A Fidelma le gustaba la bondad y la nula vanidad de Cathal. Contrastaba gratamente con la arrogancia que con frecuencia daban los cargos y que ella conocía bien. Cathal era uno de los pocos hombres de iglesia que ella consideraría sin duda «santo».

– Cierto, os buscaba, sor Fidelma -contestó el abad con una rápida pero cálida sonrisa-. ¿Ya ha terminado el tribunal con sus deliberaciones?

Su voz era suave, pero Fidelma intuyó que algo anormal había sucedido para que él viniera en su busca.

– Acabamos de dictar el fallo del último caso, padre abad. ¿Sucede algo?

El abad Cathal vaciló.

– Han llegado dos jinetes aquí, a la abadía. Uno de ellos es extranjero. Vienen de Cashel a buscaros.

– ¿Le ha pasado algo a mi hermano? -preguntó Fidelma, reaccionando a su primer pensamiento, presa del miedo. ¿Le habría sucedido algo a su hermano, Colgú, el nuevo rey de Muman, el mayor de los cinco reinos de Éireann?

Al momento el abad Cathal se mostró arrepentido.

– No, no. Vuestro hermano el rey está sano y salvo -la tranquilizó-. Perdonad mi torpeza. Venid, seguidme hasta mi habitación, donde os están esperando.

La curiosidad de Fidelma iba en aumento y con el mayor sosiego que pudo se apresuró por los pasillos de la gran abadía junto a la gran figura del abad.

En un lugar apartado y tranquilo, Lios Mhór, la gran casa, había empezado a destacar cuando Cáthach el Santo se había trasladado desde Rathan para fundar una nueva comunidad religiosa, hacía tan sólo una generación. En poco tiempo, Lios Mhór se había convertido en uno de los principales centros de enseñanza eclesiástica al que acudían en tropel estudiantes de muchas tierras. Como la mayoría de las grandes abadías de Irlanda, era una casa mixta, una conhospitae, en la que religiosos de ambos sexos vivían, trabajaban y educaban a sus hijos al servicio de Cristo.
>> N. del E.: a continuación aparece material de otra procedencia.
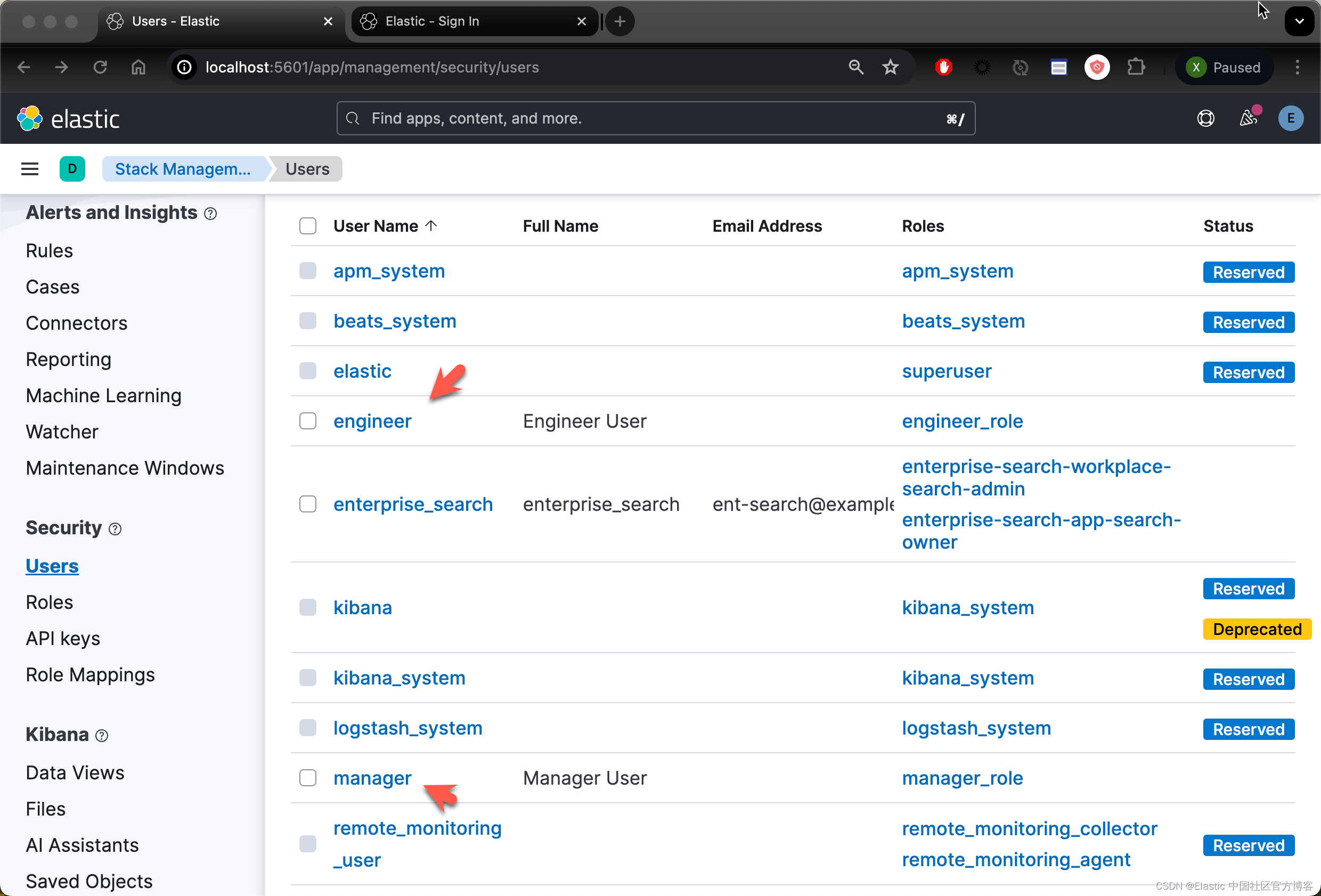
Task: Open the "E" user profile avatar
Action: pos(1291,118)
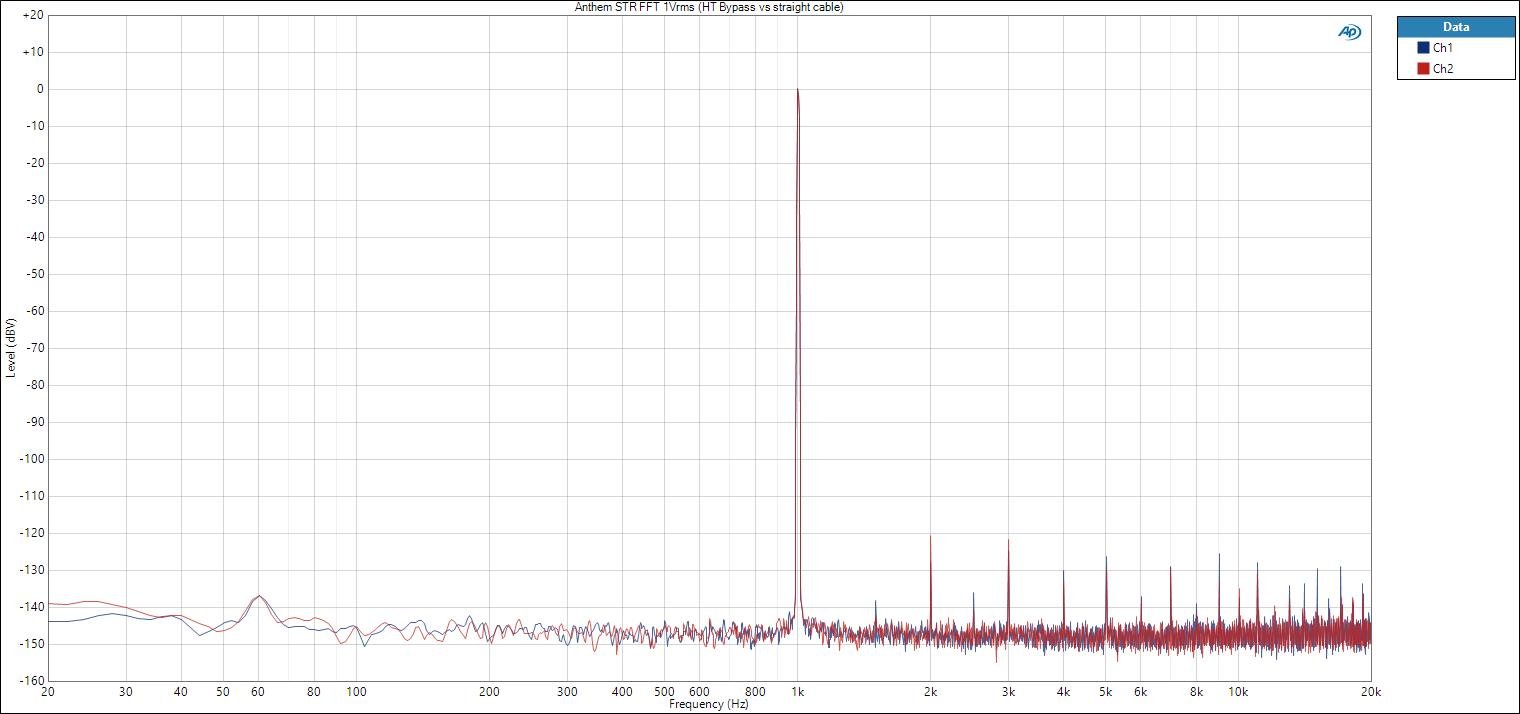
Task: Click the Data legend header
Action: (x=1456, y=27)
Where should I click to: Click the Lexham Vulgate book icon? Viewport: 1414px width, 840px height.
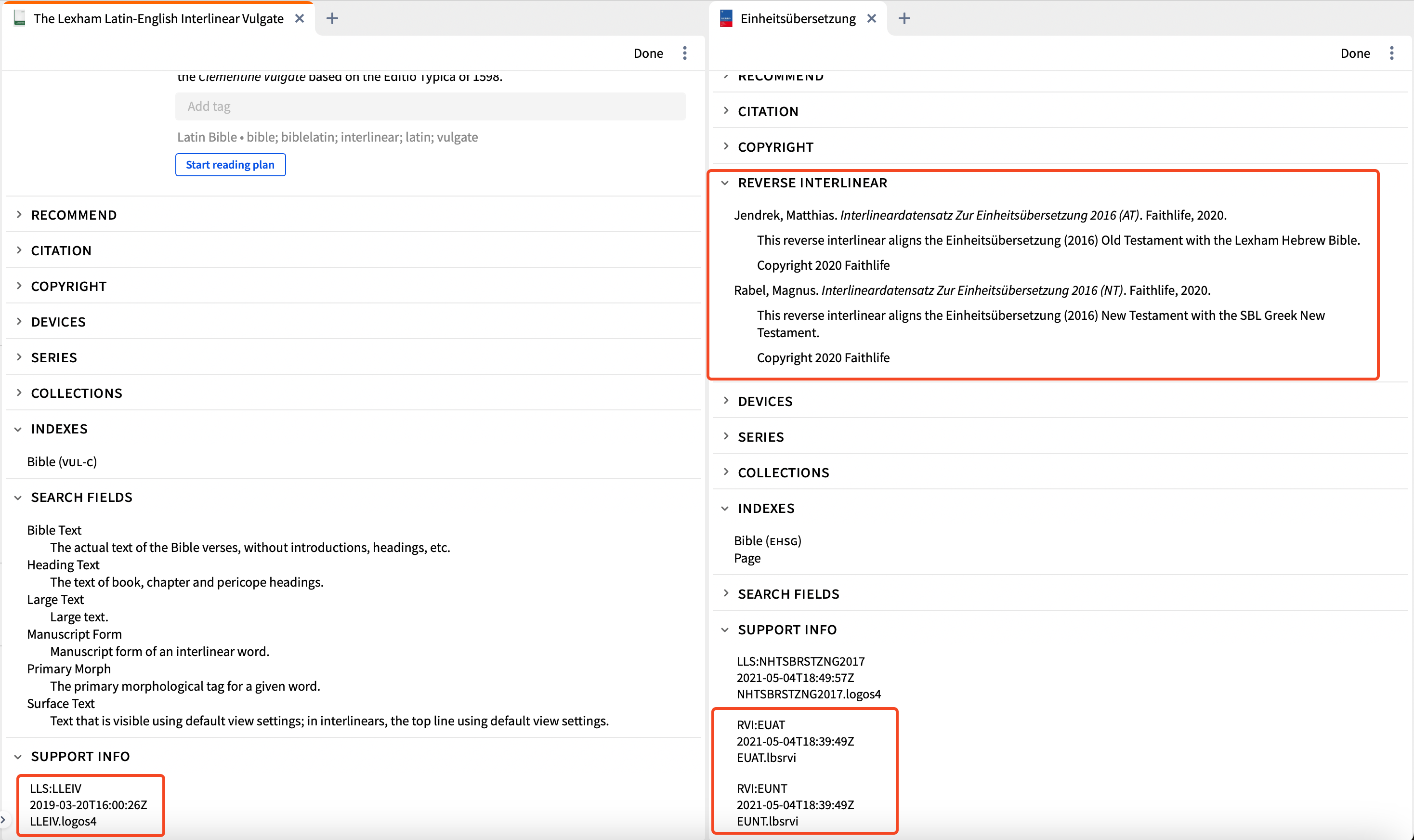coord(20,19)
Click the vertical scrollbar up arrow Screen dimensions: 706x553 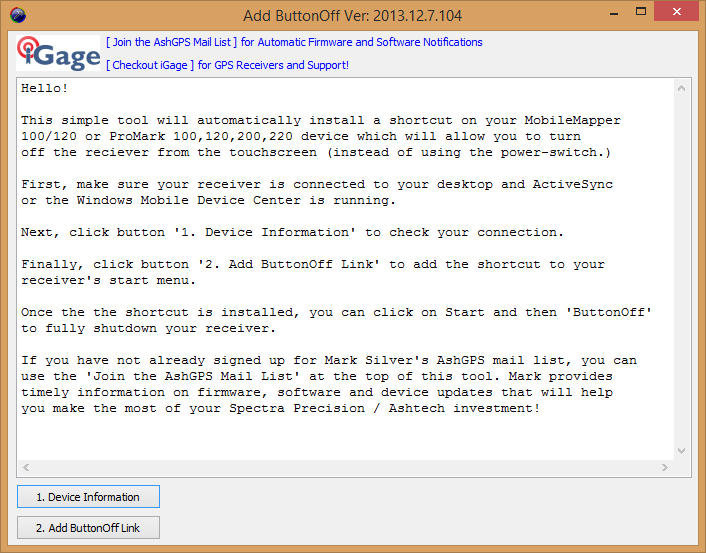click(x=681, y=88)
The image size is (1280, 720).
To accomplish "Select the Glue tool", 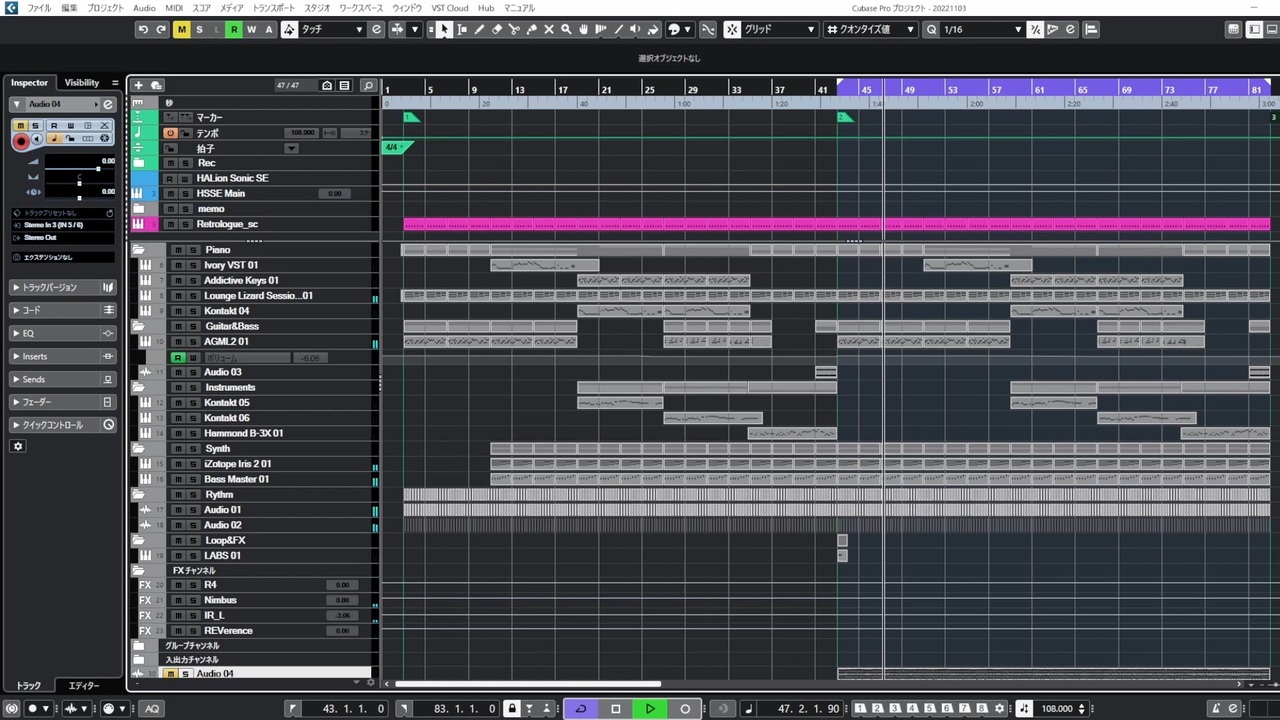I will pyautogui.click(x=531, y=30).
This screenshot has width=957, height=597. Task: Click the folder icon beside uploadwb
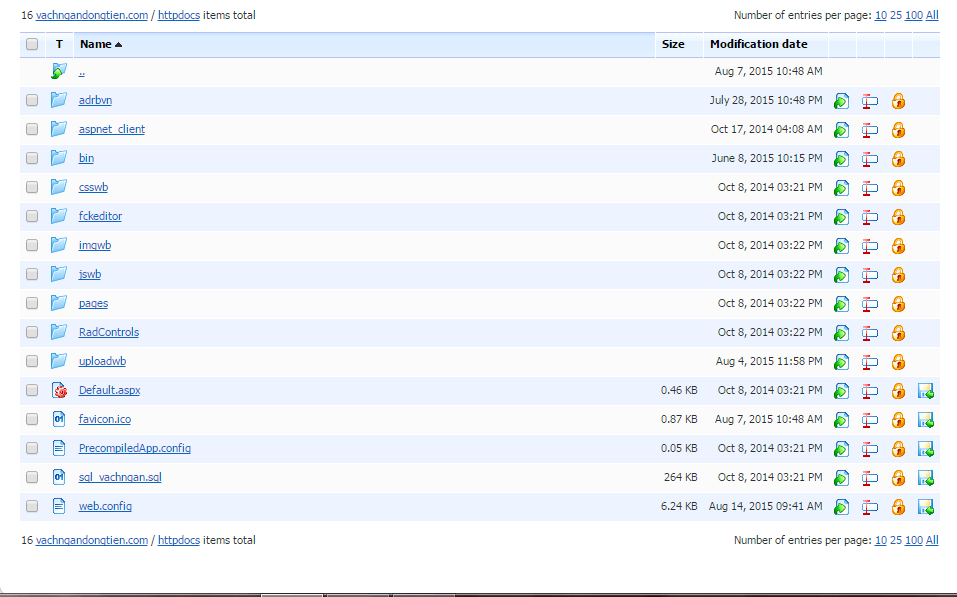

Mientras atravesaban los claustros de la abadía, los estudiantes y religiosos se hacían a un lado respetuosamente para dejar pasar al abad, inclinando la cabeza con deferencia. Los estudiantes eran chicos y chicas de muchas naciones que venían a los cinco reinos a recibir instrucción. Al llegar a las habitaciones del abad, Cathal se detuvo, abrió la puerta y condujo a Fidelma al interior.

Un anciano de aspecto imponente estaba tras la mesa del abad. Se giró sonriendo ampliamente cuando entró Fidelma. Todavía era atractivo y tenía una mirada enérgica a pesar de su cabello plateado y su avanzada edad. Llevaba colgada una cadena de oro propia de su cargo por encima de la capa. Aunque su aspecto físico no lo distinguiera, esa cadena proclamaba que era un hombre de rango.

Fidelma lo reconoció enseguida.

– ¡Beccan! Es un placer volver a veros.

El jefe brehon le devolvió la sonrisa. Se acercó hacia ella y tomó sus manos entre las suyas.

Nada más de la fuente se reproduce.